*What the task asks*: Every line of the data below needs to be reproduced exactly.

*Data supplied*:
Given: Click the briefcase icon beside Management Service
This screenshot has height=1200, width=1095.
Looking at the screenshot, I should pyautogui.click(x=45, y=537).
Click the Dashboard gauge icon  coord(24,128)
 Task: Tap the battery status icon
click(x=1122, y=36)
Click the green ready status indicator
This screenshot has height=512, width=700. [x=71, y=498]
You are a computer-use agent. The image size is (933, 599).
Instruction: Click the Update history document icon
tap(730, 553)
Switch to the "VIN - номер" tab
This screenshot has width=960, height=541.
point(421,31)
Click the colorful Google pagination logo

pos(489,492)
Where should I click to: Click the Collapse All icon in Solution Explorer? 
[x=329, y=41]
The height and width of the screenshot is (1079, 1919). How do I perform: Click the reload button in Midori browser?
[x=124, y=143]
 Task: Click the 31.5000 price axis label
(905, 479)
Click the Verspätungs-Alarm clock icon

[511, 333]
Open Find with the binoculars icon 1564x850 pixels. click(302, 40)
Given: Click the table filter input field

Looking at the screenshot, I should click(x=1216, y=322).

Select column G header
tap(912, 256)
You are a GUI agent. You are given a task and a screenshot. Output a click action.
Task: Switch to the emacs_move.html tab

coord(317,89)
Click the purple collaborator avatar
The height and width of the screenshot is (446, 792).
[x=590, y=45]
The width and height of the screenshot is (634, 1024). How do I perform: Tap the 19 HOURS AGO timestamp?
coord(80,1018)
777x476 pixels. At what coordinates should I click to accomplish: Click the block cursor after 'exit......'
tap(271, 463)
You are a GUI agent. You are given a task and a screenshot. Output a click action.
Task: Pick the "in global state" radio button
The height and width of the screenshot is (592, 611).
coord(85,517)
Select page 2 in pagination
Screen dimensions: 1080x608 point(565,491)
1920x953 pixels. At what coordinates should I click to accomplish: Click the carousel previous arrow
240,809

*Completed task*:
Given: Click the briefcase icon beside Management Service
This screenshot has height=1200, width=1095.
Looking at the screenshot, I should pyautogui.click(x=45, y=537).
Click the Dashboard gauge icon  coord(24,128)
 Task: Tap the battery status icon
click(x=1122, y=36)
Click the green ready status indicator
This screenshot has height=512, width=700. [x=71, y=498]
You are a computer-use agent. The image size is (933, 599).
Instruction: Click the Update history document icon
tap(730, 553)
Switch to the "VIN - номер" tab
This screenshot has width=960, height=541.
point(421,31)
Click the colorful Google pagination logo

pos(489,492)
Where should I click to: Click the Collapse All icon in Solution Explorer? 
[x=329, y=41]
The height and width of the screenshot is (1079, 1919). How do I perform: Click the reload button in Midori browser?
[x=124, y=143]
 Task: Click the 31.5000 price axis label
(905, 479)
Click the Verspätungs-Alarm clock icon

[511, 333]
Open Find with the binoculars icon 1564x850 pixels. click(302, 40)
Given: Click the table filter input field

Looking at the screenshot, I should click(x=1216, y=322).

Select column G header
tap(912, 256)
You are a GUI agent. You are given a task and a screenshot. Output a click action.
Task: Switch to the emacs_move.html tab

coord(317,89)
Click the purple collaborator avatar
The height and width of the screenshot is (446, 792).
[x=590, y=45]
The width and height of the screenshot is (634, 1024). How do I perform: Tap the 19 HOURS AGO timestamp?
coord(80,1018)
777x476 pixels. At what coordinates should I click to accomplish: Click the block cursor after 'exit......'
tap(271, 463)
You are a GUI agent. You are given a task and a screenshot. Output a click action.
Task: Pick the "in global state" radio button
The height and width of the screenshot is (592, 611).
coord(85,517)
Select page 2 in pagination
Screen dimensions: 1080x608 point(565,491)
1920x953 pixels. At what coordinates should I click to accomplish: Click the carousel previous arrow
240,809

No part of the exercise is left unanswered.